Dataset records
** begin **

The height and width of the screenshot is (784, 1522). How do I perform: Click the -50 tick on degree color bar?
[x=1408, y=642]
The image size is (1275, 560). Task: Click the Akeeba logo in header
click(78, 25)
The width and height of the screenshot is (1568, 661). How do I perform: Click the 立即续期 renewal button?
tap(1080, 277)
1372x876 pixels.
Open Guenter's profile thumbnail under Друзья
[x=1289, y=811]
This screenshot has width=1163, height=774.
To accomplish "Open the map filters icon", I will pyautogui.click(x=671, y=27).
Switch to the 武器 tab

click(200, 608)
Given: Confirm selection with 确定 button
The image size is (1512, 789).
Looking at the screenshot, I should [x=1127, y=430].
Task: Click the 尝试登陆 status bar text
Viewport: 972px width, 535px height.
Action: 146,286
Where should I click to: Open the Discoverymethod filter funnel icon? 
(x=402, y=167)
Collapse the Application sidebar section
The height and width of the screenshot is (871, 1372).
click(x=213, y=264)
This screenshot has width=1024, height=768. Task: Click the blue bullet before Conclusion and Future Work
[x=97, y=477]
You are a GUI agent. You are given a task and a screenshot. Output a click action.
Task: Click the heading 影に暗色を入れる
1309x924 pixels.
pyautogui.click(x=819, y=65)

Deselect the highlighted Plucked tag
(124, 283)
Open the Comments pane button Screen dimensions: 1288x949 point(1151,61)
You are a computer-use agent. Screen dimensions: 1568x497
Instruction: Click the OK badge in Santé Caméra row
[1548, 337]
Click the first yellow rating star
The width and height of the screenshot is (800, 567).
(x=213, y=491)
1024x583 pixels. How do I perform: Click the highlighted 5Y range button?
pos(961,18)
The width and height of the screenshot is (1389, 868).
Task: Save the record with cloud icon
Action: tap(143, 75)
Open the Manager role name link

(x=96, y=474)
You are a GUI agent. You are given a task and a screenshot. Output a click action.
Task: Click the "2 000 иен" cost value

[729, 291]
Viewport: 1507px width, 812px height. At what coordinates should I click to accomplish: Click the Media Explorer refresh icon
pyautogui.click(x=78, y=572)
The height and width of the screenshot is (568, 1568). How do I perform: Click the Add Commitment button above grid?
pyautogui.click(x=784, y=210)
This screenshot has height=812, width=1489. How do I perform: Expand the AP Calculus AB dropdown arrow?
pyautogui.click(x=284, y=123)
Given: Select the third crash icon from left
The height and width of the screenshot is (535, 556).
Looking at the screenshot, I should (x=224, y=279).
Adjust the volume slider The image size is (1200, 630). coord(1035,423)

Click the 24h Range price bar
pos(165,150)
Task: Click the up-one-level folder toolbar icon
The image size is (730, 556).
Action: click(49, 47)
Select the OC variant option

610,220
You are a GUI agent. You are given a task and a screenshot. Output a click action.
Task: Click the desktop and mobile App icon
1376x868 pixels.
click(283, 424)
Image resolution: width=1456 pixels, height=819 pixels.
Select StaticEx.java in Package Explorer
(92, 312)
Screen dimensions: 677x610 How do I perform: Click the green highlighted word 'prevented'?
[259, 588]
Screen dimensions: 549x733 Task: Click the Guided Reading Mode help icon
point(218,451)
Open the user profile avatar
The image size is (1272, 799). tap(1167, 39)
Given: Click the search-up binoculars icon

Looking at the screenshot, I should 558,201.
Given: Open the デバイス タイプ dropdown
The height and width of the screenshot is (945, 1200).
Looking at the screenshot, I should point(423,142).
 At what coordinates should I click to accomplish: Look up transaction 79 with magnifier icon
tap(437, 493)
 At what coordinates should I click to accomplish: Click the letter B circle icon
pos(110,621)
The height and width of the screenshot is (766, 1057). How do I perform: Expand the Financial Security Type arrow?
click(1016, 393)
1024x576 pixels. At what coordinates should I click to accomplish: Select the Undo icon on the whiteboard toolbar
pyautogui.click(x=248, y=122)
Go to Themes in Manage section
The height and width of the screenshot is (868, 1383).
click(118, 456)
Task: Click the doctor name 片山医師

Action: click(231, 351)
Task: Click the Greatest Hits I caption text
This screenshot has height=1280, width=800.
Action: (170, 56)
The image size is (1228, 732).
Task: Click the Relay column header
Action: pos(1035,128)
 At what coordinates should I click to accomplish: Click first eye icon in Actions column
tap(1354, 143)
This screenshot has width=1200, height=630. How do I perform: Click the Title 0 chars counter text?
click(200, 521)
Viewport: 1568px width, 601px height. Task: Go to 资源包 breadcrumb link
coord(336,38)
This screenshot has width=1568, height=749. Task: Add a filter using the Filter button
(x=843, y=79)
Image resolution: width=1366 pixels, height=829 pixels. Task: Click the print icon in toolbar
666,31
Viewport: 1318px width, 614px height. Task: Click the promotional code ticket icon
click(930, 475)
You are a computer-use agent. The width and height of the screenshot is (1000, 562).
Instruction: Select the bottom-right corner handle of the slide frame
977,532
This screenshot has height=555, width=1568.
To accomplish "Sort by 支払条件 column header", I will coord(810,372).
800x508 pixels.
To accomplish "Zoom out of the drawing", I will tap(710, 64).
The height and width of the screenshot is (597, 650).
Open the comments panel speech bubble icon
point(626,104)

** end **

DIRECTION:
Identify each line in the entries above that contains the word "Viewport", and copy those lines in full.

EXERCISE SOLUTION:
Viewport: 972px width, 535px height.
Viewport: 1507px width, 812px height. At what coordinates should I click to accomplish: Click the Media Explorer refresh icon
Viewport: 1568px width, 601px height. Task: Go to 资源包 breadcrumb link
Viewport: 1318px width, 614px height. Task: Click the promotional code ticket icon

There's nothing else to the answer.